Like any old, grizzled Unix/Linux administrator, I used to do everything with shell scripts. But, when you're dealing with multiple servers or workstations, you need more. That's where programs such as Red Hat Satellite and Canonical Landscape come in. Now, Landscape 23.03, offers broader CPU architecture compatibility and improved Ubuntu Linux management and monitoring capabilities.
Landscape 23.03 manages all Ubuntu versions and derivatives from Ubuntu 16.04 Long Term Support (LTS) onwards, as well as Debian Bullseye. The latest version simplifies the launch and configuration of Landscape, with out-of-the-box support now included in Ubuntu Pro, Canonical's comprehensive security and compliance subscription.
If you have multiple dynamic Virtual Machines (VM)s and containers--and these days, who doesn't?--the new subscription model eliminates the need for external license keys in Landscape Server. This makes software license accounting in the back office, always a pain, easier and more accessible.
Landscape is also now available as a dedicated managed service, perfect for organizations looking for the convenience of Landscape Software-as-a-Service (SaaS), deep integration into their Identity and Access Management (IAM) infrastructure, customized Single Sign-On (SSO), localized repository mirrors, and private repositories.
Landscape 23.03 automates the Landscape license through Ubuntu Pro, simplifying administrative tasks for organizations with software license audit requirements. Ubuntu Pro expands Canonical's ten-year security coverage and optional technical support to an additional 23,000 packages beyond the main operating system.
The new release also comes with a streamlined air-gapped solution for your secure systems. It also integrates with a portable contract server. This enables you to use Landscape to distribute updated service credentials, configure software repositories, and activate kernel livepatch infrastructure in network-limited environments.
As for architecture, Landscape 23.03 now supports RISC-V (RV64) CPU architecture, allowing innovators launching projects on RISC-V single-board computers (SBCs) to benefit from Landscape's broader processor compatibility. Landscape Server can also be fully deployed to machines with arm64, s390x, rv64, or ppc64el processors, enabling it to run alongside edge computing workloads on low-power hardware.
The latest version of Landscape has been thoroughly tested on Ampere Altra Family Cloud Native Processors and is compatible with Debian Bullseye and its derivative operating systems. Landscape can be installed on clouds and bare-metal using the cloud-init configuration tool and Juju, Canonical's application deployment and management tool.
Customers can immediately upgrade to the new version of self-hosted Landscape, while Landscape SaaS customers have already been upgraded. I'm quite fond of Landscape, and if you are too, or you want an easy way to manage your Ubuntu systems, I urge you to give it a try.
= = =
Given problem 1: In the Landscape 23.03 article, substitute "Debian Bookworm" for "Debian Bullseye" and reproduce the passage from "Like any old, grizzled" to "and compliance subscription.".
Given problem 2: According to the Landscape 23.03 article, on which processors has the latest version of Landscape been thoroughly tested?
The material that follows is separate from the Landscape 23.03 article.

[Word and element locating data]
= = =
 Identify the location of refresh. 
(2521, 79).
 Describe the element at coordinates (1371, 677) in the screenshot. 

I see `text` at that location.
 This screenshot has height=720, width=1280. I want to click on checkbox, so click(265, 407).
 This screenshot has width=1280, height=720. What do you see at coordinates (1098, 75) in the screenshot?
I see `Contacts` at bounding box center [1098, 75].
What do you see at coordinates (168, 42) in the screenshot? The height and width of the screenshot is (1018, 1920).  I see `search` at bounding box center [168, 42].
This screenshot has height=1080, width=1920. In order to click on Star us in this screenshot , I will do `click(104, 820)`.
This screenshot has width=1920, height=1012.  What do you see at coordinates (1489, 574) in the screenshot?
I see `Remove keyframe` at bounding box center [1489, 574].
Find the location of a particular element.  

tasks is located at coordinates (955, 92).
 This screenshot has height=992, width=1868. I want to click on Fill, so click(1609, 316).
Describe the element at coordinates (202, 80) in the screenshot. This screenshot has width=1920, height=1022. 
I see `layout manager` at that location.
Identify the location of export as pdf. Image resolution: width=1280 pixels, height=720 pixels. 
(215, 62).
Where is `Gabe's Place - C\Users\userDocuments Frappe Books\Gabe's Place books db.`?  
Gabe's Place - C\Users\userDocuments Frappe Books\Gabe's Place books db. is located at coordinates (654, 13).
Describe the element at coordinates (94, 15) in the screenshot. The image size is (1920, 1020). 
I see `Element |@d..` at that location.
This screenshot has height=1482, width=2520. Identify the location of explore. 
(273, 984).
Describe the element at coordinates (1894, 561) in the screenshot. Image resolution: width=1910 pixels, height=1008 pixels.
= = =
Correct output 1:
Like any old, grizzled Unix/Linux administrator, I used to do everything with shell scripts. But, when you're dealing with multiple servers or workstations, you need more. That's where programs such as Red Hat Satellite and Canonical Landscape come in. Now, Landscape 23.03, offers broader CPU architecture compatibility and improved Ubuntu Linux management and monitoring capabilities.
Landscape 23.03 manages all Ubuntu versions and derivatives from Ubuntu 16.04 Long Term Support (LTS) onwards, as well as Debian Bookworm. The latest version simplifies the launch and configuration of Landscape, with out-of-the-box support now included in Ubuntu Pro, Canonical's comprehensive security and compliance subscription.

Correct output 2: Ampere Altra Family Cloud Native Processors.